*** Opening SUPPLIED RECORDS ***

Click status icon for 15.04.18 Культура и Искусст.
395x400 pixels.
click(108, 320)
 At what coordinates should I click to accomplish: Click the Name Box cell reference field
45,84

*** Closing SUPPLIED RECORDS ***

* **TASK DIRECTIONS**
Take the records above and return them exactly as written.

* **ANSWER SPACE**
Click status icon for 15.04.18 Культура и Искусст.
395x400 pixels.
click(108, 320)
 At what coordinates should I click to accomplish: Click the Name Box cell reference field
45,84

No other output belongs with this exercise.